**Exercise requirements**
Please write out exactly, without any picture, each line from the first in the listing through the line that includes "Click the Quicktext Demo title".

**Provided records**

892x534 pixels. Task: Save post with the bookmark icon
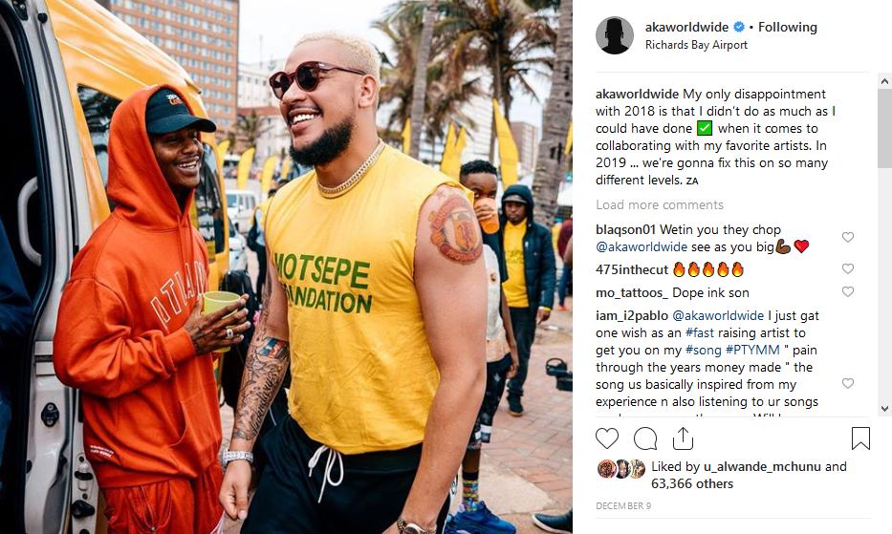(x=860, y=438)
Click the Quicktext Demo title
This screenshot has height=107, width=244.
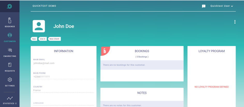(44, 6)
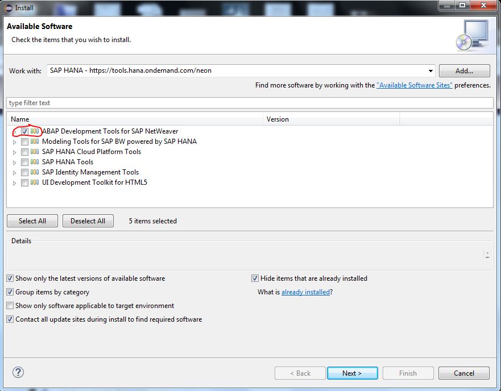Image resolution: width=501 pixels, height=391 pixels.
Task: Uncheck ABAP Development Tools for SAP NetWeaver
Action: 24,131
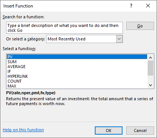Select the IF function
The width and height of the screenshot is (157, 138).
click(77, 71)
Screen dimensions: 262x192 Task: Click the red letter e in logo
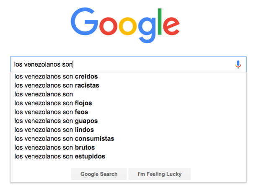171,26
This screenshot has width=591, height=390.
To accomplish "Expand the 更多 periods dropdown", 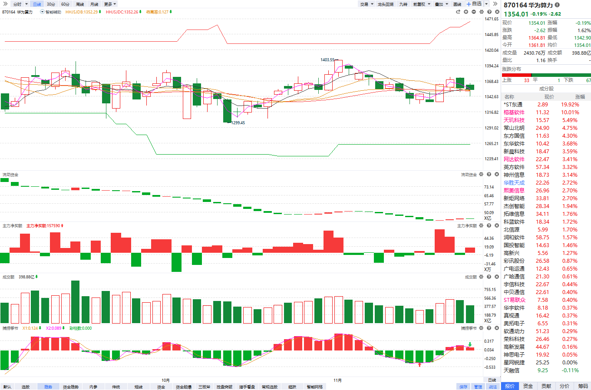I will 110,4.
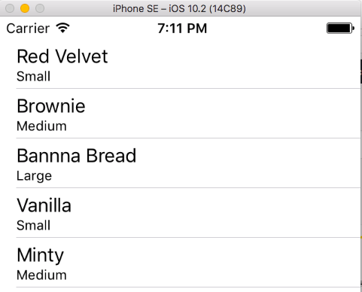Click the word Velvet in the first row

pyautogui.click(x=81, y=56)
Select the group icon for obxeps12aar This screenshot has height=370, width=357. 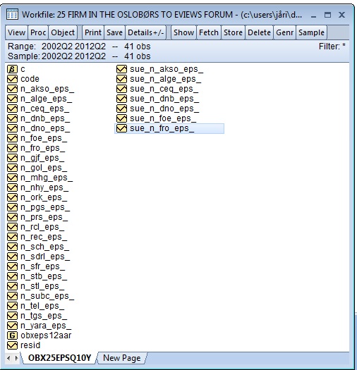click(12, 335)
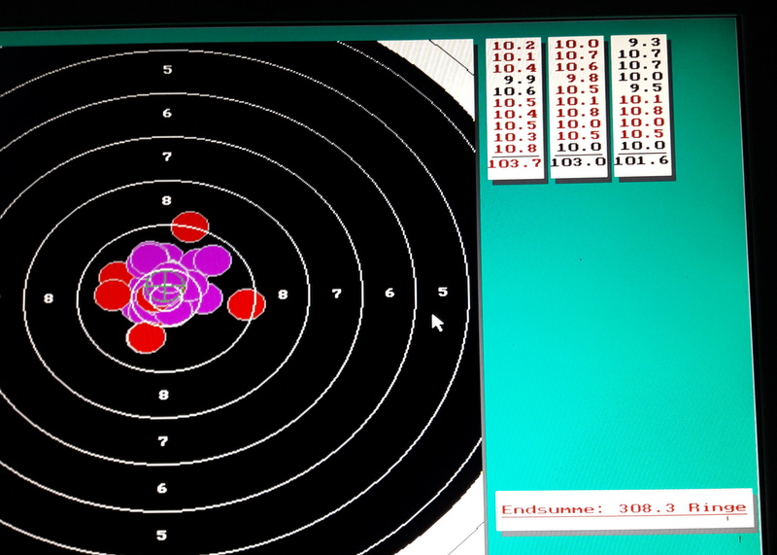The image size is (777, 555).
Task: Click ring number 5 at bottom of target
Action: point(161,535)
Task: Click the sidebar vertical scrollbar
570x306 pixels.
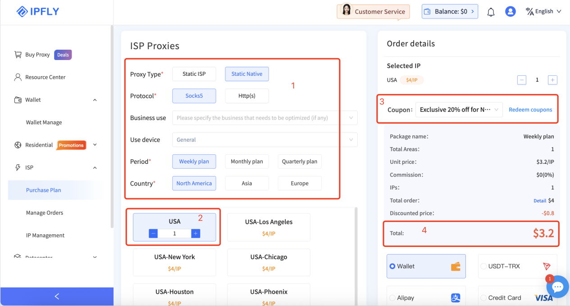Action: pyautogui.click(x=112, y=126)
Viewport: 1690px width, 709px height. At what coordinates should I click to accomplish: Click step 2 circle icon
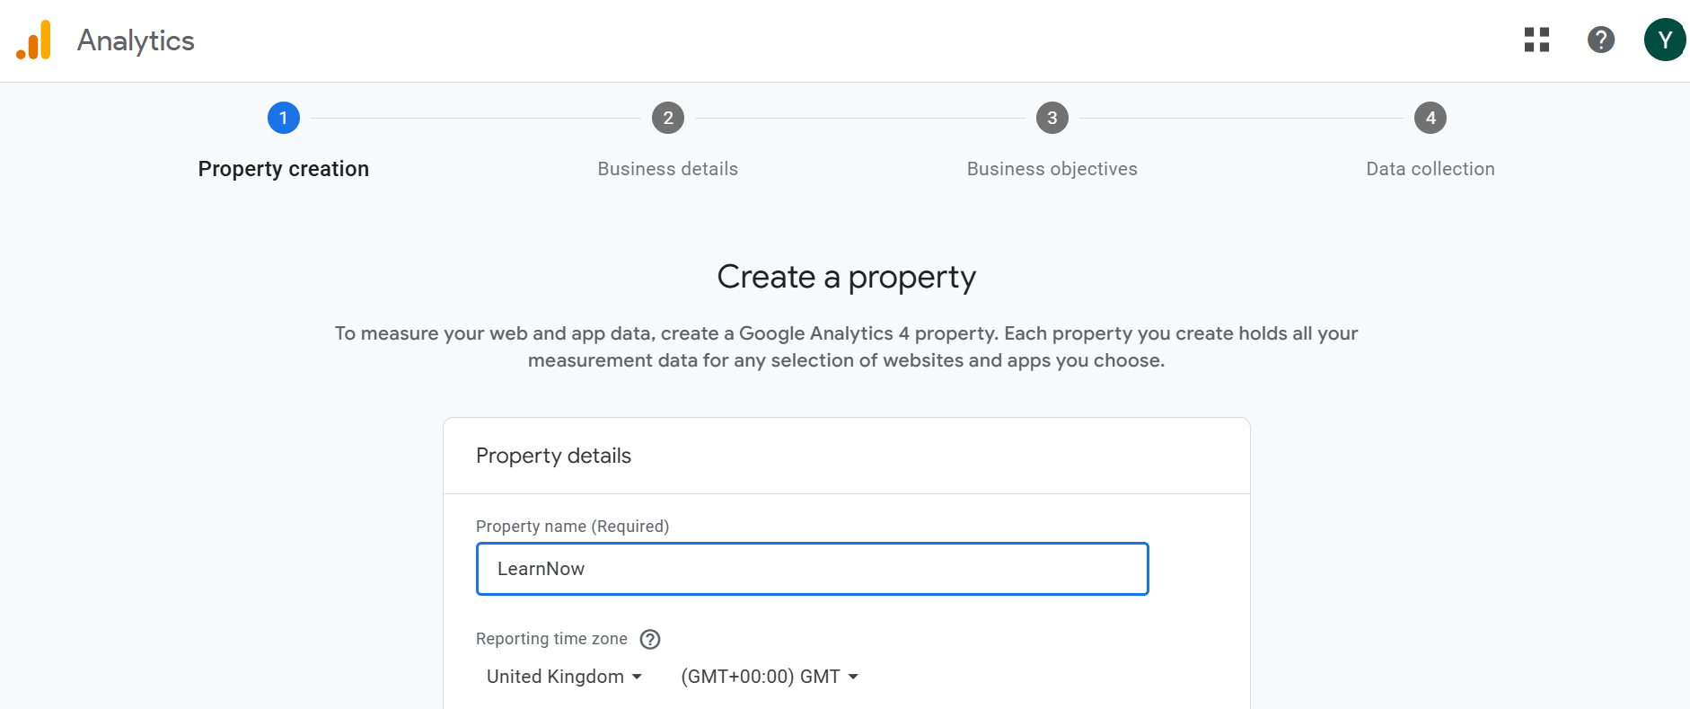[668, 118]
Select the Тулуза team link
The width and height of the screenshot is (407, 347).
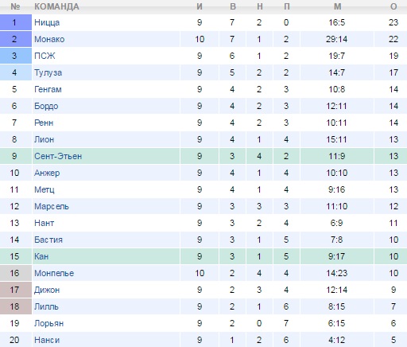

**Response area**
892x534 pixels. Task: Save post with the bookmark icon
(x=860, y=438)
Click the Quicktext Demo title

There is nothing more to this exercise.